Categories
Uncategorized

Early breast cancer II

The prognosis for many women with small, early-detected cancers receiving standard multi-disciplinary therapy has become so favorable that new, active treatments contribute only marginally to further reductions in the risk of recurrence and rarely affect overall survival. 

Treatment guidelines are no longer based  exclusively by the anatomic stage of the tumor or the histological subset of breast cancer. 

Surgical, radiation therapy and medical approaches are increasingly tailored based on the initial response to neoadjuvant systemic therapy.

Systemic therapy lowers the risk of local-regional tumor recurrence, which enables less surgery of the breast and axilla in many cases. 

Cancers that are  highly sensitive to effective systemic therapy, such as HER2-positive tumors treated with anti-HER2 regimens, have  different approaches or durations of local-regional treatment than cancers not as responsive to systemic interventions. 

ACOSOG Z0011 trail evaluate the patient with T1/T2 clinically no negative disease and one or two positive sentinel nodes: sentinel lymph node biopsy alone or sentinel lymph node biopsy plus complete axial lymph node dissection resulted in acceptable nodal  recurrence rate of 1 1/2 and 0.5% respectively, and no difference in disease free survival or overall survival between the approaches.

For some patients, there is a clear move to escalate therapy, such as longer durations of anti-estrogen treatment, more utilization of ovarian function suppression, treatment of residual tumor after neoadjuvant therapy, and dual targeting with anti-HER2 drugs.

There is a movement to de-escalate treatment, including the shortening or omission of adjuvant chemotherapy, the avoidance of axillary surgery, and shortened courses of radiation treatment.

There remains a need for improved treatment of patients at high risk of cancer recurrence.

Early-stage breast cancer is a heterogeneous disease.

Treatment depends on pathological and molecular characterization of the tumor subset to classify tumors as estrogen receptor (ER) positive or negative, HER2-positive or negative, or triple negative. 

Endocrine therapy in tumors with low ER expression (<10%) that have a less favorable prognosis than tumors with higher levels of ER expression. 

The benefits of endocrine therapy are lower or possibly absent when ER staining is 1%–10%, but no threshold for withholding endocrine therapy exists and adjuvant endocrine therapy for tumors with ≥1% ER expression is recommended.

Tumor-infiltrating lymphocytes (TILs) should be routinely characterized in triple-negative breast cancer (TNBC) because of their prognostic value. 

Tumor PD-L1 or immune-cell PD-1 expression are recognized as markers that may predict benefit from immunotherapy treatment in advanced breast cancer. 

Recommendations  against routine PD-L1 tumor or PD-1 immune cell testing in early-stage TNBC, as current treatment algorithms are not based on such testing.

Genomic assays are valuable for determining whether or not to recommend adjuvant chemotherapy in T1/T2 N0 ER-positive breast cancers, and recognized the value of such tests in patients with ER-positive tumors and limited nodal involvement.

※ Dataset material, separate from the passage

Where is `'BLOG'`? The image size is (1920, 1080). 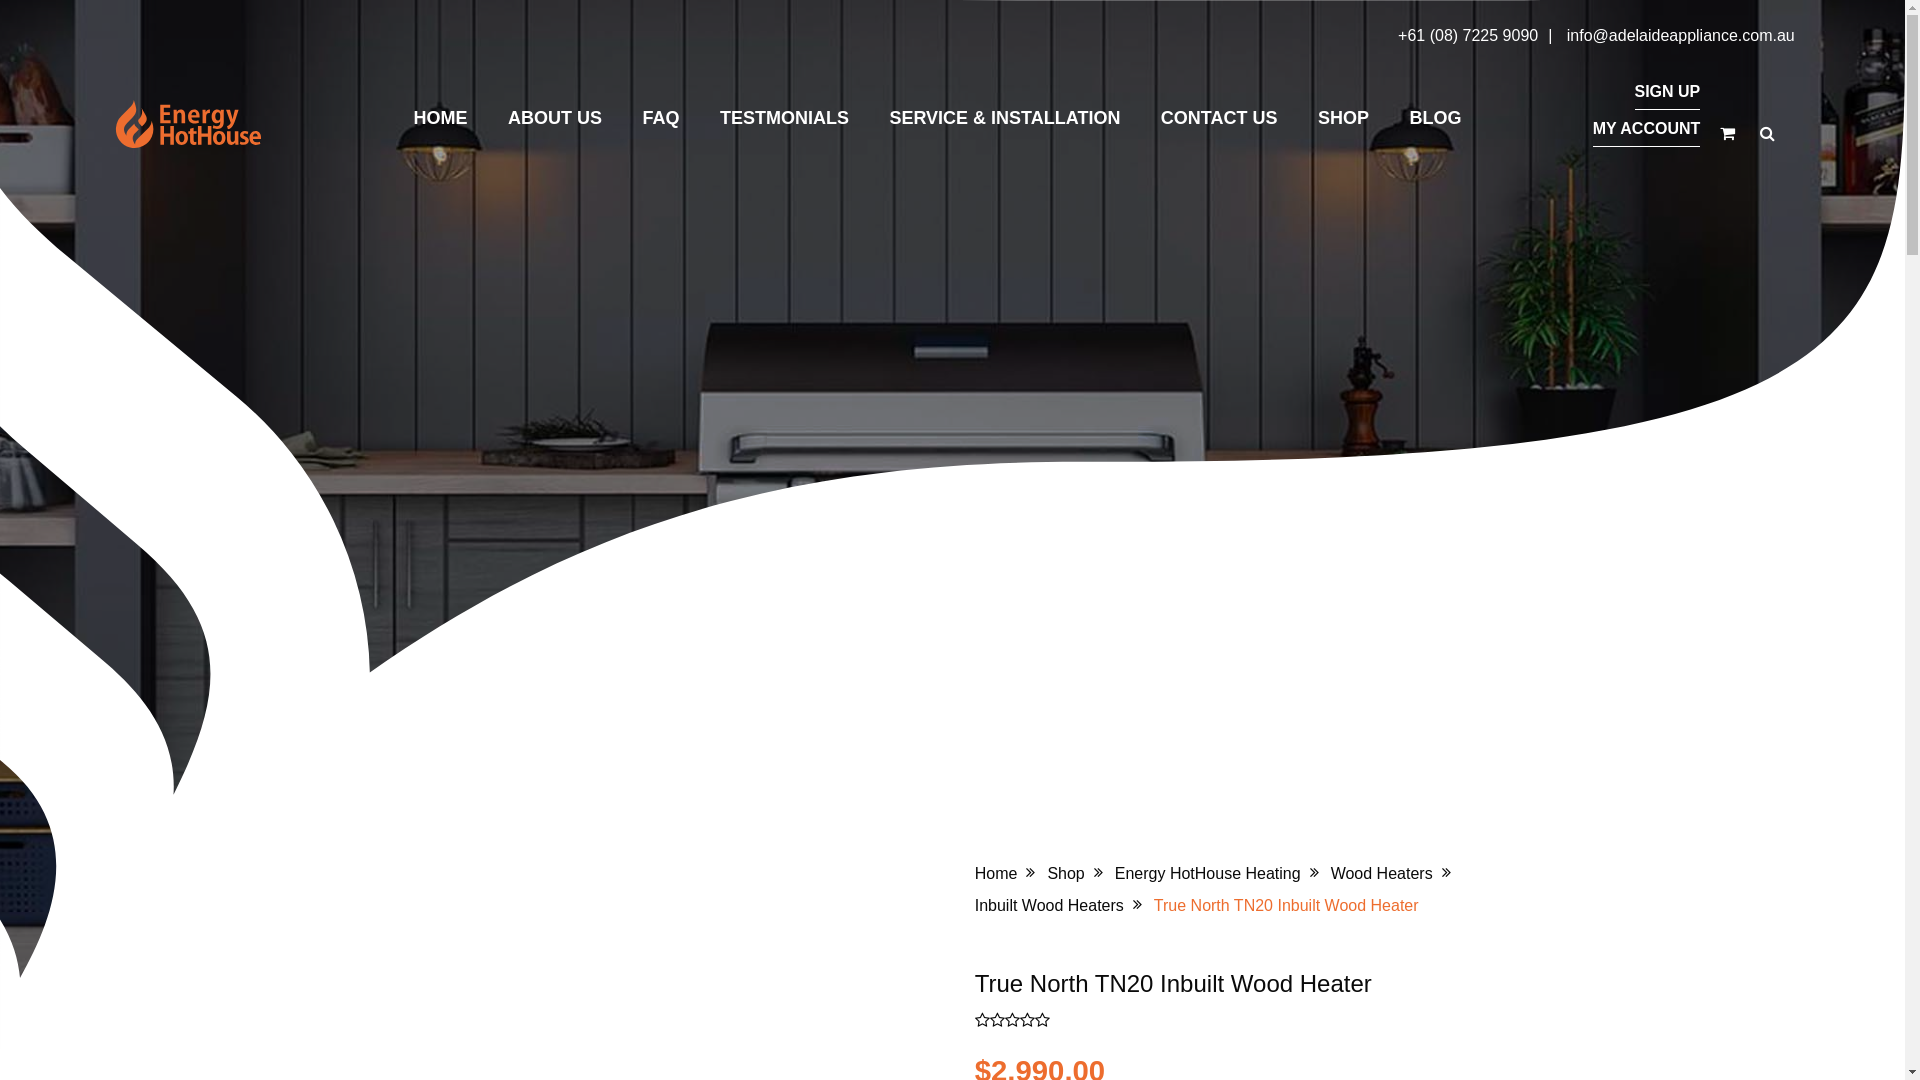
'BLOG' is located at coordinates (1434, 118).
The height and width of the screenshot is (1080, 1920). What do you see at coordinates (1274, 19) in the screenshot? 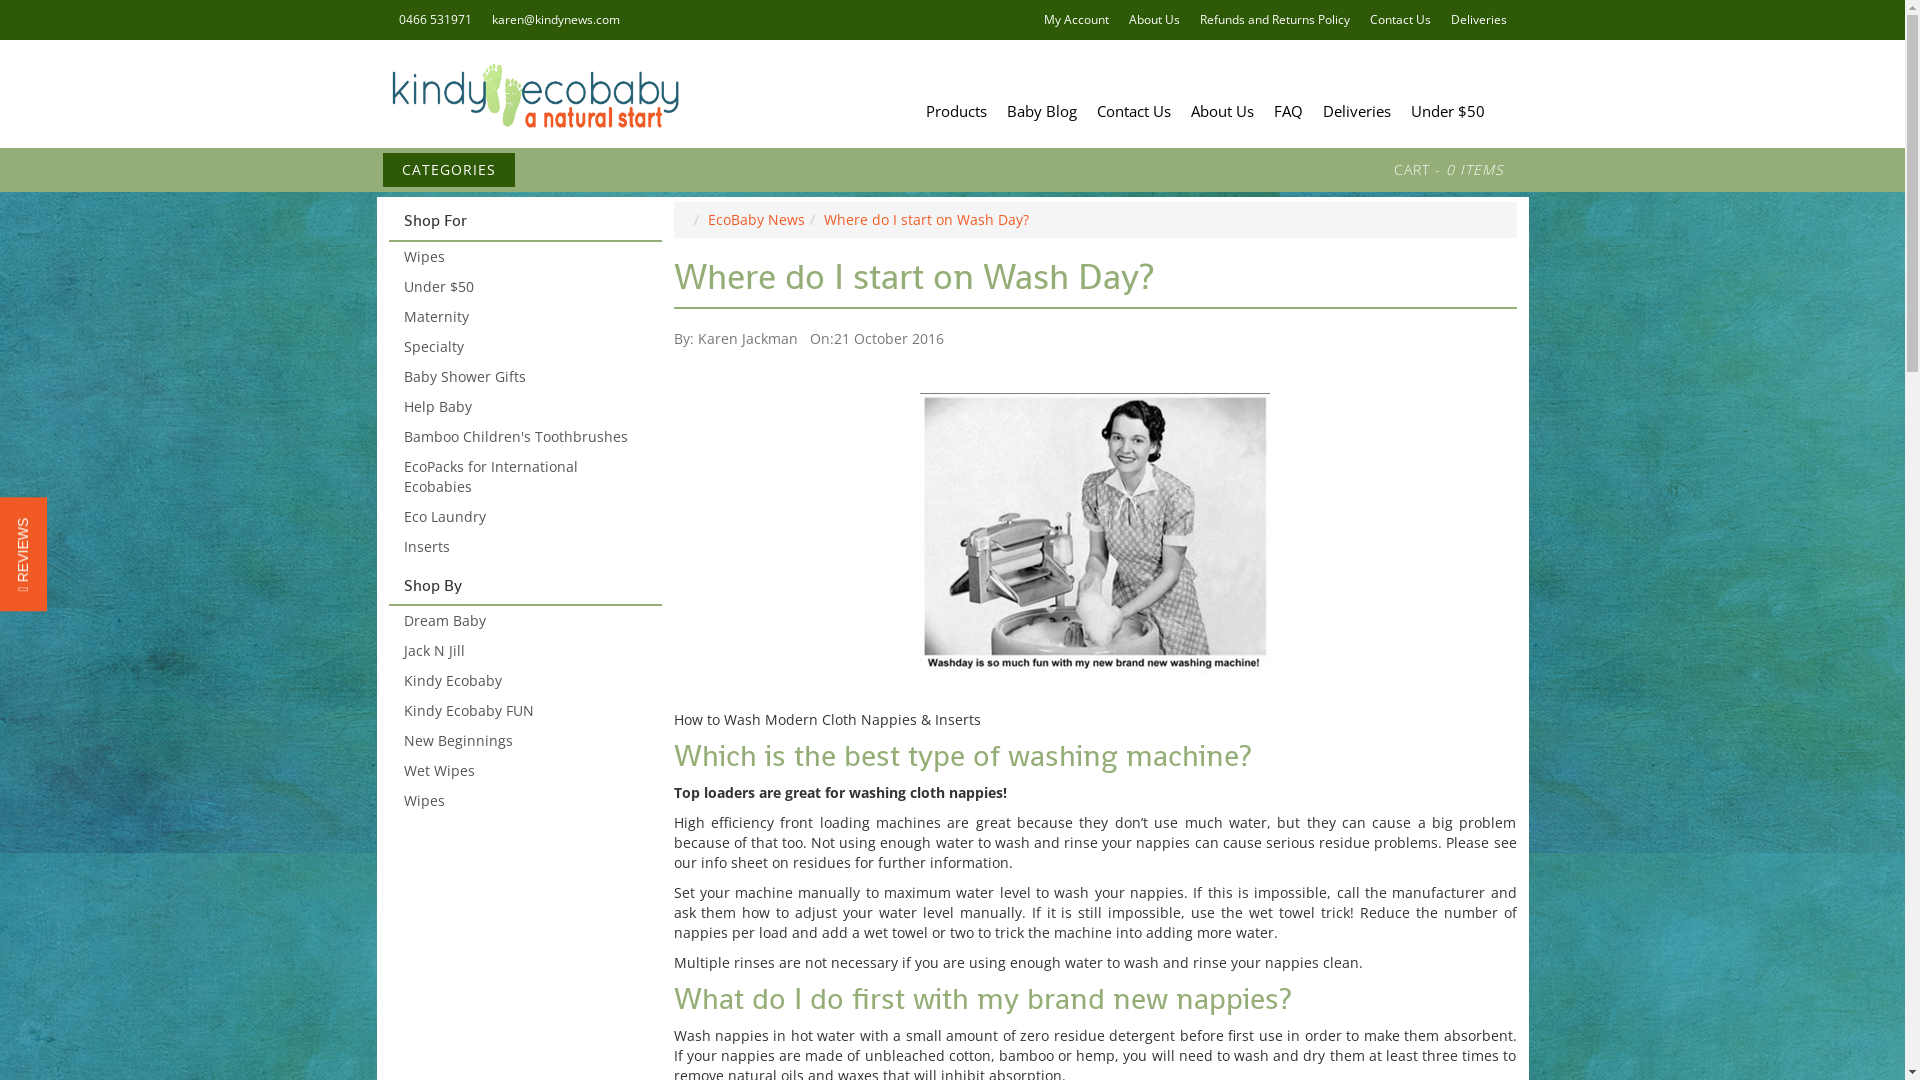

Pathology review including determination of grade, ER/PR levels, and proliferation likely serves as a surrogate for broad classification of ER-positive tumors into more favorable luminal A-like or less favorable luminal B-like cancers. 

An increasing percentage of women with stage 2 or 3 breast cancer are receiving primary systemic therapy,an  inversion of the historical patterns of practice which is surgery first followed by systemic therapy.

The use of primary systemic therapy is employed regardless of tumor histology (lobular versus ductal carcinoma) or the presence of an extensive intraductal component, and irrespective of tumor histological grade. 

For women undergoing post neoadjuvant therapy optimal resection remains removal of all known residual as opposed to original tumor lesions with a margin goal of ‘no ink on tumor’ regardless of the presence of unifocal or multi-focal disease. 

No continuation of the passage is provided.